**Direction**
Print the items below word for word, beginning at the line that has "Task: Click the Group: Operations" and ending after the line that has "point(582,643)". Include both of those lines and nothing outside them.

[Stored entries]
==*==
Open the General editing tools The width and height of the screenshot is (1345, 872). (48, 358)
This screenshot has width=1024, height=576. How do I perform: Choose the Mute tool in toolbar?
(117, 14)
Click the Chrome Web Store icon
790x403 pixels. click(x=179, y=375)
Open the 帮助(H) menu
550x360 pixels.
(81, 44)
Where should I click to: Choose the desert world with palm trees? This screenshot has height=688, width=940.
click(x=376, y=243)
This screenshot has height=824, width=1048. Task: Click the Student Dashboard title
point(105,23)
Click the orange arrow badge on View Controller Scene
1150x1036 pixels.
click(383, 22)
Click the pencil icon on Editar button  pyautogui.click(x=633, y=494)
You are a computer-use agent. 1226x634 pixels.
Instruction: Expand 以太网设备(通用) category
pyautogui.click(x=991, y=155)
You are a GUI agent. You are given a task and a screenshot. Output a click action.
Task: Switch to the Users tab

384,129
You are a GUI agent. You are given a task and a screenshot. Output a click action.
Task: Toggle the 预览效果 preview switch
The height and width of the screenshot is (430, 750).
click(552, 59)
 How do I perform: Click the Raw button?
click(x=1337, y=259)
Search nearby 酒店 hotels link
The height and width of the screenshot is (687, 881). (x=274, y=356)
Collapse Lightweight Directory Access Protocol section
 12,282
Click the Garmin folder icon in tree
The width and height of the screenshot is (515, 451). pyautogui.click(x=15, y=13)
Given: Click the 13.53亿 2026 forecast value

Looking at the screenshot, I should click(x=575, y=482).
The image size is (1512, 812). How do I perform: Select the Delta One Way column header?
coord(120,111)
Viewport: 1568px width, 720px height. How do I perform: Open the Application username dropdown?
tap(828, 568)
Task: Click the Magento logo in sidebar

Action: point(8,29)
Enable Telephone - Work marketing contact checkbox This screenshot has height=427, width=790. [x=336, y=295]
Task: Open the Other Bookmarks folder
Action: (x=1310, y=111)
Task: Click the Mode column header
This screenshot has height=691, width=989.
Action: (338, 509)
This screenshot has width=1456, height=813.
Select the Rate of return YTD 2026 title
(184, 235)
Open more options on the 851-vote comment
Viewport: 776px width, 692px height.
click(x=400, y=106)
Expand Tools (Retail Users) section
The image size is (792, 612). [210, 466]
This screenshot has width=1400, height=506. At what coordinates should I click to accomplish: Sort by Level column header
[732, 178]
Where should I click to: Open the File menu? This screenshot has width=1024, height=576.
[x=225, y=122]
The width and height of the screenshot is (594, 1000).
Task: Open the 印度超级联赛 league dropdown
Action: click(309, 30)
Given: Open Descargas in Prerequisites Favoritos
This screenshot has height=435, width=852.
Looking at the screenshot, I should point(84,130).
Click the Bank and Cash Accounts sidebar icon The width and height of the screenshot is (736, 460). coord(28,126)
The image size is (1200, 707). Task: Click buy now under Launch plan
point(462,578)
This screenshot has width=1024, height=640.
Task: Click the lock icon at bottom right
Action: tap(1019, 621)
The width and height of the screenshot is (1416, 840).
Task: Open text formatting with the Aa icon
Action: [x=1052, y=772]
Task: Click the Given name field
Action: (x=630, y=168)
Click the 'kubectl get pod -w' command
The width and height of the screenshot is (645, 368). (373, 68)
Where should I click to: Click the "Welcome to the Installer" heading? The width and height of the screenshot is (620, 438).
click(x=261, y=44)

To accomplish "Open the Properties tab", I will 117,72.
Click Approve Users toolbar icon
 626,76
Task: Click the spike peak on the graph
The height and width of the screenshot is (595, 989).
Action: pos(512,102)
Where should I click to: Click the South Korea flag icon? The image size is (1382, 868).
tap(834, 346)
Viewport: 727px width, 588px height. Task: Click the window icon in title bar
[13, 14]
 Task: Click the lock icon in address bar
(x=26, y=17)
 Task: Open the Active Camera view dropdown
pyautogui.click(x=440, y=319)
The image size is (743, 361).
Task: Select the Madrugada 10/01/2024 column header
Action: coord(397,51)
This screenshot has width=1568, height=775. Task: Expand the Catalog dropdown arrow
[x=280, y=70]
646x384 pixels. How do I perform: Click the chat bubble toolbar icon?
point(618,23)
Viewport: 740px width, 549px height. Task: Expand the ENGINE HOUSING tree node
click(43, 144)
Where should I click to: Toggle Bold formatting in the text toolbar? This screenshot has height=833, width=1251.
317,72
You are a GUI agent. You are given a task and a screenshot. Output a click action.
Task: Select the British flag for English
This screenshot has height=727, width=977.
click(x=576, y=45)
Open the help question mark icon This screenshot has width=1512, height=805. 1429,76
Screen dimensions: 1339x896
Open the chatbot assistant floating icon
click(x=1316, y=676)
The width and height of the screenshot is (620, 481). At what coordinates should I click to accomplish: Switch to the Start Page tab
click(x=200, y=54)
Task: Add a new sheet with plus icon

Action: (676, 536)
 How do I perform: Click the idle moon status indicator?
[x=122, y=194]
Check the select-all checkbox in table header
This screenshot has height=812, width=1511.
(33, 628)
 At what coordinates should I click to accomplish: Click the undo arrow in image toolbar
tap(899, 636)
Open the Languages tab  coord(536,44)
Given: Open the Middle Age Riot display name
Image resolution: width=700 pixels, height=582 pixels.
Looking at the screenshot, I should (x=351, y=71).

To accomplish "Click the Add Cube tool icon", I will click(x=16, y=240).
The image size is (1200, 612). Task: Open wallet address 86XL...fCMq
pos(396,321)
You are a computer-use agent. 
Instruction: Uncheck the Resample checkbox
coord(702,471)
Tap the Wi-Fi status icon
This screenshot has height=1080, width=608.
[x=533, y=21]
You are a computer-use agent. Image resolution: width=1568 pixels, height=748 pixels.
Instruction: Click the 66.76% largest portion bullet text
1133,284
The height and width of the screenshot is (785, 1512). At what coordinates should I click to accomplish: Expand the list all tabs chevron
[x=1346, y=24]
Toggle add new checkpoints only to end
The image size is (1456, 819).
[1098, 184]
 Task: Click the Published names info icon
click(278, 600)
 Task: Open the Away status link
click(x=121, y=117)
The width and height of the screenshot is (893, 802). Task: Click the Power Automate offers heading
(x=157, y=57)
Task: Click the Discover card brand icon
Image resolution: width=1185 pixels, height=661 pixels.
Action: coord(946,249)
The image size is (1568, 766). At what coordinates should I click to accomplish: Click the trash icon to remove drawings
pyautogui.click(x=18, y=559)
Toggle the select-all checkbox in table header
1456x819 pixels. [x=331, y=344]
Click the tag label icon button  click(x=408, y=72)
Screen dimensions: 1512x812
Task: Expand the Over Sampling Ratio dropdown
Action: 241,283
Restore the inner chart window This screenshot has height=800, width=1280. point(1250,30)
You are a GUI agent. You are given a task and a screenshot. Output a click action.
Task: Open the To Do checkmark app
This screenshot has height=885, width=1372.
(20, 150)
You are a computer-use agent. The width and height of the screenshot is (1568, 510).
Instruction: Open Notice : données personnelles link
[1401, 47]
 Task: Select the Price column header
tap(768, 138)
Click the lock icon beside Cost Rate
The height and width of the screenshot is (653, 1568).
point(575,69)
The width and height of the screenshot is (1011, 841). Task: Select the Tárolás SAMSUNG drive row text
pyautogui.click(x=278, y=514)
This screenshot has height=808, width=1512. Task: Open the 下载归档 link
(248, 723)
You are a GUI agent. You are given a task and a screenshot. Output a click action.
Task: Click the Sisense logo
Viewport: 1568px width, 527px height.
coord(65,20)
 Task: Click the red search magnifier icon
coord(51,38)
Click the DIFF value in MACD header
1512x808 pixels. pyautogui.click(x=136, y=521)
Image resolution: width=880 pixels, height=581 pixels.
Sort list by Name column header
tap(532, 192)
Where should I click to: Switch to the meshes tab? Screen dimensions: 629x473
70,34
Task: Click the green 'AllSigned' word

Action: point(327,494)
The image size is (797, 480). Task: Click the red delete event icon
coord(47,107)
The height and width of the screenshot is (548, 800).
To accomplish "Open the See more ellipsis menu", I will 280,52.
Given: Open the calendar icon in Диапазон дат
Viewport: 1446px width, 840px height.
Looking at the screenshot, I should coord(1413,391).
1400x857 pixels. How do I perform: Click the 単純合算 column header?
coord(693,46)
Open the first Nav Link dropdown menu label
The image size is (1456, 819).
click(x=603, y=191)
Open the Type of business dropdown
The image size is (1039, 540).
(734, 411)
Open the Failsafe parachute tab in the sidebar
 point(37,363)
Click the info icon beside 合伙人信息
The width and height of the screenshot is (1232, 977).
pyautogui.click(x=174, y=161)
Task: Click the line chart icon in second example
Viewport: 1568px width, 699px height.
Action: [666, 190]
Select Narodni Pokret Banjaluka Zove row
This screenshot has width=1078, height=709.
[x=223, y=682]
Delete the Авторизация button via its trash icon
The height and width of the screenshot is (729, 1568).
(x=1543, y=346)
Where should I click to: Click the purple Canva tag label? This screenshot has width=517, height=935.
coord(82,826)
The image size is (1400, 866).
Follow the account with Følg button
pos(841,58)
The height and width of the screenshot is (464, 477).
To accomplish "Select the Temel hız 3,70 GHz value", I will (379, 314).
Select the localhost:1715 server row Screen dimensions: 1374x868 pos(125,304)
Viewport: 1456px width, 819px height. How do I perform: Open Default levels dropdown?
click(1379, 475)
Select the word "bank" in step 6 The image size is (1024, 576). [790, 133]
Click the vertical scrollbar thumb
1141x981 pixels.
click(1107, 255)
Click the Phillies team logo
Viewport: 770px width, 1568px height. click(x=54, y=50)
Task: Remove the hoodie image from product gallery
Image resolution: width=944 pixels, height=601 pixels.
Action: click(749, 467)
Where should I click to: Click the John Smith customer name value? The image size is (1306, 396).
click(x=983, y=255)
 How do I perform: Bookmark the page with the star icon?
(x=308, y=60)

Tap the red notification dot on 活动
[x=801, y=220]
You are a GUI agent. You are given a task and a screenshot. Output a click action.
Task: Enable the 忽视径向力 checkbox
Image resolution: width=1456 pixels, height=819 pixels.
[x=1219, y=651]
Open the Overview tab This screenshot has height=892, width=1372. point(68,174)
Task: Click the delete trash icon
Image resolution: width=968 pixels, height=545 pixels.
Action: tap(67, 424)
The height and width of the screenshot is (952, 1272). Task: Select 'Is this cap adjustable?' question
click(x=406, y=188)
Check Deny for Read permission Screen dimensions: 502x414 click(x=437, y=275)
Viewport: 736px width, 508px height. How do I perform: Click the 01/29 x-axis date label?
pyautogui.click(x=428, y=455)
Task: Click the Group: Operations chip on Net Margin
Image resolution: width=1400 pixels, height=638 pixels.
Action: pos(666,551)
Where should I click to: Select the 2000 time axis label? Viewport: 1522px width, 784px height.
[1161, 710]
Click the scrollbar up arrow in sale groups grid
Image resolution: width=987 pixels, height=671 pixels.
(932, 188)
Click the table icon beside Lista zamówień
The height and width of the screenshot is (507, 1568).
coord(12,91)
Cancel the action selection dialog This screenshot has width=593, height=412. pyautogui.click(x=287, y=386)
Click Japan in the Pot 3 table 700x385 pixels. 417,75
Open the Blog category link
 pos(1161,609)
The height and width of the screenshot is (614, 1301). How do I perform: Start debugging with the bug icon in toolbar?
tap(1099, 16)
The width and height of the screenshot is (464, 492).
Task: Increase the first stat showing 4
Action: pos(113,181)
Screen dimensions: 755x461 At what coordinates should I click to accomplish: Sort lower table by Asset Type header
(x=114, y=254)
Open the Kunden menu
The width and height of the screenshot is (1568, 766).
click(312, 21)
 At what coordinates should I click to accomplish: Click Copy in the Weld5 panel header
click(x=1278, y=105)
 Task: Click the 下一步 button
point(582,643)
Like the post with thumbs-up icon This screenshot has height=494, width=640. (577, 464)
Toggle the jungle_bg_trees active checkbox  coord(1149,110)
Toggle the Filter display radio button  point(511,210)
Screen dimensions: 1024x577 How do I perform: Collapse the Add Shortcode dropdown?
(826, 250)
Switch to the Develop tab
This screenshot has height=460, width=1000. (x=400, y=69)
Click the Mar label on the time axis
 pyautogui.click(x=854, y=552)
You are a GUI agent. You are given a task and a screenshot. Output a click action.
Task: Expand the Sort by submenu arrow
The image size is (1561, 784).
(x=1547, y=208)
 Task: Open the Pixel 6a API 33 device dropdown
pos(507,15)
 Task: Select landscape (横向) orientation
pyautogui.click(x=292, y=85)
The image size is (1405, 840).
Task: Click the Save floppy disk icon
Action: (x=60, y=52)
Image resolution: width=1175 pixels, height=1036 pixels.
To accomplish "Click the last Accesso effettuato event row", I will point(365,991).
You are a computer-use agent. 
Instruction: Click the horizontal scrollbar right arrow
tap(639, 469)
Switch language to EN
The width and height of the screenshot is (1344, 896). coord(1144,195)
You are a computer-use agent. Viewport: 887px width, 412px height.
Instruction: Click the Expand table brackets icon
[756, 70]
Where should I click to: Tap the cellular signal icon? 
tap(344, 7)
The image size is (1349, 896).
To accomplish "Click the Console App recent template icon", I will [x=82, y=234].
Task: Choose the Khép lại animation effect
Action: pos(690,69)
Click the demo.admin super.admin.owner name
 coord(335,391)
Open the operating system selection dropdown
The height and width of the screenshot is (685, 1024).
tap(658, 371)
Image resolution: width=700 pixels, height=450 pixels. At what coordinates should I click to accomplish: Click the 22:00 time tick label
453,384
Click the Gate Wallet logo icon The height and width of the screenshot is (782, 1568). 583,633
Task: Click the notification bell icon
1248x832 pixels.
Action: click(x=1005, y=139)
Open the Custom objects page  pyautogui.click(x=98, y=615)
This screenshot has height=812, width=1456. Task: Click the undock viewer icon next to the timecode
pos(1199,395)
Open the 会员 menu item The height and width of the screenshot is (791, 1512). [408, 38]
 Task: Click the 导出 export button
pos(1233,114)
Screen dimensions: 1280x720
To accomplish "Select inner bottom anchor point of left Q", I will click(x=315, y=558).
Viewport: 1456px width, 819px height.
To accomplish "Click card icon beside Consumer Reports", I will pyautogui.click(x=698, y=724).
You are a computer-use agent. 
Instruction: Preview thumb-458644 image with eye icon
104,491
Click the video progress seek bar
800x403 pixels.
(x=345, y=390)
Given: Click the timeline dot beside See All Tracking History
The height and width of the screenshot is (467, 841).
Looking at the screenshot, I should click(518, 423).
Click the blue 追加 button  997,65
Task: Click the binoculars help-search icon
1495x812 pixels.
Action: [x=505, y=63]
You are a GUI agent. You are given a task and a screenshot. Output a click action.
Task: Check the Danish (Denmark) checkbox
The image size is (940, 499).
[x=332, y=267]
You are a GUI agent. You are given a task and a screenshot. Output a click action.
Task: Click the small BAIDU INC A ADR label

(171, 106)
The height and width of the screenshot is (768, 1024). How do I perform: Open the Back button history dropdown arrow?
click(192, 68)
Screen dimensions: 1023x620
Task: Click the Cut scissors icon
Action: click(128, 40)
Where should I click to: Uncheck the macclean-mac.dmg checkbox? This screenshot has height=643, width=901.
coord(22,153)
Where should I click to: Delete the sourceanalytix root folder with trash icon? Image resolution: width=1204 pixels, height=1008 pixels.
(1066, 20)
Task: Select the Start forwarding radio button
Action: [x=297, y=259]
==*==
**Response to this exercise**
Task: Click the Group: Operations chip on Net Margin
Image resolution: width=1400 pixels, height=638 pixels.
Action: pos(666,551)
Where should I click to: Select the 2000 time axis label? Viewport: 1522px width, 784px height.
[1161, 710]
Click the scrollbar up arrow in sale groups grid
Image resolution: width=987 pixels, height=671 pixels.
(932, 188)
Click the table icon beside Lista zamówień
The height and width of the screenshot is (507, 1568).
coord(12,91)
Cancel the action selection dialog This screenshot has width=593, height=412. pyautogui.click(x=287, y=386)
Click Japan in the Pot 3 table 700x385 pixels. 417,75
Open the Blog category link
 pos(1161,609)
The height and width of the screenshot is (614, 1301). How do I perform: Start debugging with the bug icon in toolbar?
tap(1099, 16)
The width and height of the screenshot is (464, 492).
Task: Increase the first stat showing 4
Action: pos(113,181)
Screen dimensions: 755x461 At what coordinates should I click to accomplish: Sort lower table by Asset Type header
(x=114, y=254)
Open the Kunden menu
The width and height of the screenshot is (1568, 766).
click(312, 21)
 At what coordinates should I click to accomplish: Click Copy in the Weld5 panel header
click(x=1278, y=105)
 Task: Click the 下一步 button
point(582,643)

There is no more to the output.